(Data items)
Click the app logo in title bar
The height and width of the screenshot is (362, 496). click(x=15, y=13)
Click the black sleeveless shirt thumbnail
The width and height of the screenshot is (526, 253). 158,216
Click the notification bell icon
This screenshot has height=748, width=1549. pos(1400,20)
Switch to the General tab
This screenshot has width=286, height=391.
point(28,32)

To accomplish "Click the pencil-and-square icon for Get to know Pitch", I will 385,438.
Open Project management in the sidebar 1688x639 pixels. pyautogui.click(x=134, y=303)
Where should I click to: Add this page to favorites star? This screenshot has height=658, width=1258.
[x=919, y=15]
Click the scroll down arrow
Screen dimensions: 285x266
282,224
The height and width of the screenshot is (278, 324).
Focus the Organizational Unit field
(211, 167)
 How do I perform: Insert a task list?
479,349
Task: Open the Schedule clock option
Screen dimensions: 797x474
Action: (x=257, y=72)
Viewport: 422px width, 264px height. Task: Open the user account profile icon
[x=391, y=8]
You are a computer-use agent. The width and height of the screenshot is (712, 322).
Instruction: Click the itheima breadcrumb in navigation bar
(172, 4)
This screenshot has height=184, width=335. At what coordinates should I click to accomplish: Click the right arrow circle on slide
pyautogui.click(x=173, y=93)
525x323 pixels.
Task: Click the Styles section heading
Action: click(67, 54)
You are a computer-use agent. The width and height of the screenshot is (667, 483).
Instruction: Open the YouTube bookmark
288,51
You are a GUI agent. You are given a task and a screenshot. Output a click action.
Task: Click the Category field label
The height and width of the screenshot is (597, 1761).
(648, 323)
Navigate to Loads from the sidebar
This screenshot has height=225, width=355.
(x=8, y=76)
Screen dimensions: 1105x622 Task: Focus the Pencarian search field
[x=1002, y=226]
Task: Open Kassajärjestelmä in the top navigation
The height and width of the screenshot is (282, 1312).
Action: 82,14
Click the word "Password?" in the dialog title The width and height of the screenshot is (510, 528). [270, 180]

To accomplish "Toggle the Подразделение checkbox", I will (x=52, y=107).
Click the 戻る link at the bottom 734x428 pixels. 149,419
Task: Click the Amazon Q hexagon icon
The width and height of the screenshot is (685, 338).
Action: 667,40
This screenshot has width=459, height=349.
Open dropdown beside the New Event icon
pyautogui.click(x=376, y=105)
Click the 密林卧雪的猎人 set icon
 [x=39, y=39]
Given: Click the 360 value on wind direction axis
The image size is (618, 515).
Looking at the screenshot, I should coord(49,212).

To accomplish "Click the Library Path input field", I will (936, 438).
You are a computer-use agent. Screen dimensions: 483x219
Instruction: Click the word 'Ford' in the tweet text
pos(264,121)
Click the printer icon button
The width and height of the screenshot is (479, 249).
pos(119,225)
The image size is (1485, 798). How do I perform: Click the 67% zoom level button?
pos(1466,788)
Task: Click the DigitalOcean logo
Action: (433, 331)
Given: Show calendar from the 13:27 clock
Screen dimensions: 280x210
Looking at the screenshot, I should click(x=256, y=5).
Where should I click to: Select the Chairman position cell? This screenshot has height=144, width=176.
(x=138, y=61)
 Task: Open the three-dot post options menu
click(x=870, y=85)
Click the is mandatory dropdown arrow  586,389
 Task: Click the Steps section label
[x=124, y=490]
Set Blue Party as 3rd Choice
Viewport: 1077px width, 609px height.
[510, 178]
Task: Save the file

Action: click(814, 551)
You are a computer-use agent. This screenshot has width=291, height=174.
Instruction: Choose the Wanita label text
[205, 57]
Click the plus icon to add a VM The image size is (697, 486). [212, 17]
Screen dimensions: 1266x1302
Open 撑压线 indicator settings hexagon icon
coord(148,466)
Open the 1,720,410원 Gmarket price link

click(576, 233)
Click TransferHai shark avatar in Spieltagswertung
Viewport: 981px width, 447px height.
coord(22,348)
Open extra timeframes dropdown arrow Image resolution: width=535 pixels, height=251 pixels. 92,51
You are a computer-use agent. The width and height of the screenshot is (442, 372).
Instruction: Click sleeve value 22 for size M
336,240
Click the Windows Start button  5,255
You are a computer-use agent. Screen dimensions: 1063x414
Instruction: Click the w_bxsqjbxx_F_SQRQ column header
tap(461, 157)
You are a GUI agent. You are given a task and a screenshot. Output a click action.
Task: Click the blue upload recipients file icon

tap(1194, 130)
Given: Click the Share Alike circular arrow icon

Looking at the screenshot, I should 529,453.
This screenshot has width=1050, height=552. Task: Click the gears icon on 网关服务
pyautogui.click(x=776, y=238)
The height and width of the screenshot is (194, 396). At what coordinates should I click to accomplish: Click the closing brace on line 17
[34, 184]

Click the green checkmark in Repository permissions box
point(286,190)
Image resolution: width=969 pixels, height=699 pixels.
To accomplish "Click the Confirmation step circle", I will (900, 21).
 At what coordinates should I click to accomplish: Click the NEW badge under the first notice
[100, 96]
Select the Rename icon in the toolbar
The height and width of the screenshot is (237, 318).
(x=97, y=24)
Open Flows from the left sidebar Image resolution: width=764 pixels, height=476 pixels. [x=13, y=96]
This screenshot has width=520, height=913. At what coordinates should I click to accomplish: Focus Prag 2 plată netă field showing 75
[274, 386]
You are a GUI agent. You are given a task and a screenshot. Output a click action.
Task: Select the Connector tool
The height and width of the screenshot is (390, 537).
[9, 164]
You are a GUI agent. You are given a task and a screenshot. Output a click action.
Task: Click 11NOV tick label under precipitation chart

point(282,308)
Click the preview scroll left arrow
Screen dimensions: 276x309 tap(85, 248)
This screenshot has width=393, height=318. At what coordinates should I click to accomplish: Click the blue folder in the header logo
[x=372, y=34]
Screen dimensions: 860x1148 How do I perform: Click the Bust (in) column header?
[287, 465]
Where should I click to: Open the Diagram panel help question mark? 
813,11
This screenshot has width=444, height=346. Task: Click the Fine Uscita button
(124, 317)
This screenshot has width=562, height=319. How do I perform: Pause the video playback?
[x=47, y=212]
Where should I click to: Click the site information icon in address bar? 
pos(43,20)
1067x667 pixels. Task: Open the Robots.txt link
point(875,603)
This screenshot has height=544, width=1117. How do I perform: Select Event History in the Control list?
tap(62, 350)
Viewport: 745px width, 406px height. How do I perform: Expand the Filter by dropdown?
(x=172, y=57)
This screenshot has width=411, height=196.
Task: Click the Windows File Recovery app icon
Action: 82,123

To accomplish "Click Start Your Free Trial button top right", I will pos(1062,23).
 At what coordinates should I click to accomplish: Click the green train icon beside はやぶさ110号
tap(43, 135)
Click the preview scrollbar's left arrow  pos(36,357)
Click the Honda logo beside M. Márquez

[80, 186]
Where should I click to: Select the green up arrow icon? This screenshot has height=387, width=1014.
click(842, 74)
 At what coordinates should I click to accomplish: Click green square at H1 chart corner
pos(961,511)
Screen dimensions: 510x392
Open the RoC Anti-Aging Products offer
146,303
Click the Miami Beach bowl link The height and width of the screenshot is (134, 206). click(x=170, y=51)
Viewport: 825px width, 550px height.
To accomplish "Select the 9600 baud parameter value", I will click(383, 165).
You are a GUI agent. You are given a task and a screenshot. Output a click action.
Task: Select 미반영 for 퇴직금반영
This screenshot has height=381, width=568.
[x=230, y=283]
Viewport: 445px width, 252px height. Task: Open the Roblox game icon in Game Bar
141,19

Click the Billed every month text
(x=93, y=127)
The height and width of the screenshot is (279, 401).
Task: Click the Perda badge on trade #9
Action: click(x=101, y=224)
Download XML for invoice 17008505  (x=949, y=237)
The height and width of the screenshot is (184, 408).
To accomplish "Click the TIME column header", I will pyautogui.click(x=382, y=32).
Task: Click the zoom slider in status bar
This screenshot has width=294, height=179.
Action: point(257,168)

*What needs to be done*
Word for word, write out each of the records above.

*Response area*
Click the app logo in title bar
The height and width of the screenshot is (362, 496). click(x=15, y=13)
Click the black sleeveless shirt thumbnail
The width and height of the screenshot is (526, 253). 158,216
Click the notification bell icon
This screenshot has height=748, width=1549. pos(1400,20)
Switch to the General tab
This screenshot has width=286, height=391.
point(28,32)

To accomplish "Click the pencil-and-square icon for Get to know Pitch", I will 385,438.
Open Project management in the sidebar 1688x639 pixels. pyautogui.click(x=134, y=303)
Where should I click to: Add this page to favorites star? This screenshot has height=658, width=1258.
[x=919, y=15]
Click the scroll down arrow
Screen dimensions: 285x266
282,224
The height and width of the screenshot is (278, 324).
Focus the Organizational Unit field
(211, 167)
 How do I perform: Insert a task list?
479,349
Task: Open the Schedule clock option
Screen dimensions: 797x474
Action: (x=257, y=72)
Viewport: 422px width, 264px height. Task: Open the user account profile icon
[x=391, y=8]
You are a computer-use agent. The width and height of the screenshot is (712, 322).
Instruction: Click the itheima breadcrumb in navigation bar
(172, 4)
This screenshot has height=184, width=335. At what coordinates should I click to accomplish: Click the right arrow circle on slide
pyautogui.click(x=173, y=93)
525x323 pixels.
Task: Click the Styles section heading
Action: click(67, 54)
You are a computer-use agent. The width and height of the screenshot is (667, 483).
Instruction: Open the YouTube bookmark
288,51
You are a GUI agent. You are given a task and a screenshot. Output a click action.
Task: Click the Category field label
The height and width of the screenshot is (597, 1761).
(648, 323)
Navigate to Loads from the sidebar
This screenshot has height=225, width=355.
(x=8, y=76)
Screen dimensions: 1105x622 Task: Focus the Pencarian search field
[x=1002, y=226]
Task: Open Kassajärjestelmä in the top navigation
The height and width of the screenshot is (282, 1312).
Action: 82,14
Click the word "Password?" in the dialog title The width and height of the screenshot is (510, 528). [270, 180]

To accomplish "Toggle the Подразделение checkbox", I will (x=52, y=107).
Click the 戻る link at the bottom 734x428 pixels. 149,419
Task: Click the Amazon Q hexagon icon
The width and height of the screenshot is (685, 338).
Action: 667,40
This screenshot has width=459, height=349.
Open dropdown beside the New Event icon
pyautogui.click(x=376, y=105)
Click the 密林卧雪的猎人 set icon
 [x=39, y=39]
Given: Click the 360 value on wind direction axis
The image size is (618, 515).
Looking at the screenshot, I should coord(49,212).

To accomplish "Click the Library Path input field", I will (936, 438).
You are a computer-use agent. Screen dimensions: 483x219
Instruction: Click the word 'Ford' in the tweet text
pos(264,121)
Click the printer icon button
The width and height of the screenshot is (479, 249).
pos(119,225)
The image size is (1485, 798). How do I perform: Click the 67% zoom level button?
pos(1466,788)
Task: Click the DigitalOcean logo
Action: (433, 331)
Given: Show calendar from the 13:27 clock
Screen dimensions: 280x210
Looking at the screenshot, I should click(x=256, y=5).
Where should I click to: Select the Chairman position cell? This screenshot has height=144, width=176.
(x=138, y=61)
 Task: Open the three-dot post options menu
click(x=870, y=85)
Click the is mandatory dropdown arrow  586,389
 Task: Click the Steps section label
[x=124, y=490]
Set Blue Party as 3rd Choice
Viewport: 1077px width, 609px height.
[510, 178]
Task: Save the file

Action: click(814, 551)
You are a computer-use agent. This screenshot has width=291, height=174.
Instruction: Choose the Wanita label text
[205, 57]
Click the plus icon to add a VM The image size is (697, 486). [212, 17]
Screen dimensions: 1266x1302
Open 撑压线 indicator settings hexagon icon
coord(148,466)
Open the 1,720,410원 Gmarket price link

click(576, 233)
Click TransferHai shark avatar in Spieltagswertung
Viewport: 981px width, 447px height.
coord(22,348)
Open extra timeframes dropdown arrow Image resolution: width=535 pixels, height=251 pixels. 92,51
You are a computer-use agent. The width and height of the screenshot is (442, 372).
Instruction: Click sleeve value 22 for size M
336,240
Click the Windows Start button  5,255
You are a computer-use agent. Screen dimensions: 1063x414
Instruction: Click the w_bxsqjbxx_F_SQRQ column header
tap(461, 157)
You are a GUI agent. You are given a task and a screenshot. Output a click action.
Task: Click the blue upload recipients file icon

tap(1194, 130)
Given: Click the Share Alike circular arrow icon

Looking at the screenshot, I should 529,453.
This screenshot has width=1050, height=552. Task: Click the gears icon on 网关服务
pyautogui.click(x=776, y=238)
The height and width of the screenshot is (194, 396). At what coordinates should I click to accomplish: Click the closing brace on line 17
[34, 184]

Click the green checkmark in Repository permissions box
point(286,190)
Image resolution: width=969 pixels, height=699 pixels.
To accomplish "Click the Confirmation step circle", I will (900, 21).
 At what coordinates should I click to accomplish: Click the NEW badge under the first notice
[100, 96]
Select the Rename icon in the toolbar
The height and width of the screenshot is (237, 318).
(x=97, y=24)
Open Flows from the left sidebar Image resolution: width=764 pixels, height=476 pixels. [x=13, y=96]
This screenshot has width=520, height=913. At what coordinates should I click to accomplish: Focus Prag 2 plată netă field showing 75
[274, 386]
You are a GUI agent. You are given a task and a screenshot. Output a click action.
Task: Select the Connector tool
The height and width of the screenshot is (390, 537).
[9, 164]
You are a GUI agent. You are given a task and a screenshot. Output a click action.
Task: Click 11NOV tick label under precipitation chart

point(282,308)
Click the preview scroll left arrow
Screen dimensions: 276x309 tap(85, 248)
This screenshot has width=393, height=318. At what coordinates should I click to accomplish: Click the blue folder in the header logo
[x=372, y=34]
Screen dimensions: 860x1148 How do I perform: Click the Bust (in) column header?
[287, 465]
Where should I click to: Open the Diagram panel help question mark? 
813,11
This screenshot has width=444, height=346. Task: Click the Fine Uscita button
(124, 317)
This screenshot has width=562, height=319. How do I perform: Pause the video playback?
[x=47, y=212]
Where should I click to: Click the site information icon in address bar? 
pos(43,20)
1067x667 pixels. Task: Open the Robots.txt link
point(875,603)
This screenshot has height=544, width=1117. How do I perform: Select Event History in the Control list?
tap(62, 350)
Viewport: 745px width, 406px height. How do I perform: Expand the Filter by dropdown?
(x=172, y=57)
This screenshot has width=411, height=196.
Task: Click the Windows File Recovery app icon
Action: 82,123

To accomplish "Click Start Your Free Trial button top right", I will pos(1062,23).
 At what coordinates should I click to accomplish: Click the green train icon beside はやぶさ110号
tap(43, 135)
Click the preview scrollbar's left arrow  pos(36,357)
Click the Honda logo beside M. Márquez

[80, 186]
Where should I click to: Select the green up arrow icon? This screenshot has height=387, width=1014.
click(842, 74)
 At what coordinates should I click to accomplish: Click green square at H1 chart corner
pos(961,511)
Screen dimensions: 510x392
Open the RoC Anti-Aging Products offer
146,303
Click the Miami Beach bowl link The height and width of the screenshot is (134, 206). click(x=170, y=51)
Viewport: 825px width, 550px height.
To accomplish "Select the 9600 baud parameter value", I will click(383, 165).
You are a GUI agent. You are given a task and a screenshot. Output a click action.
Task: Select 미반영 for 퇴직금반영
This screenshot has height=381, width=568.
[x=230, y=283]
Viewport: 445px width, 252px height. Task: Open the Roblox game icon in Game Bar
141,19

Click the Billed every month text
(x=93, y=127)
The height and width of the screenshot is (279, 401).
Task: Click the Perda badge on trade #9
Action: click(x=101, y=224)
Download XML for invoice 17008505  (x=949, y=237)
The height and width of the screenshot is (184, 408).
To accomplish "Click the TIME column header", I will pyautogui.click(x=382, y=32).
Task: Click the zoom slider in status bar
This screenshot has width=294, height=179.
Action: point(257,168)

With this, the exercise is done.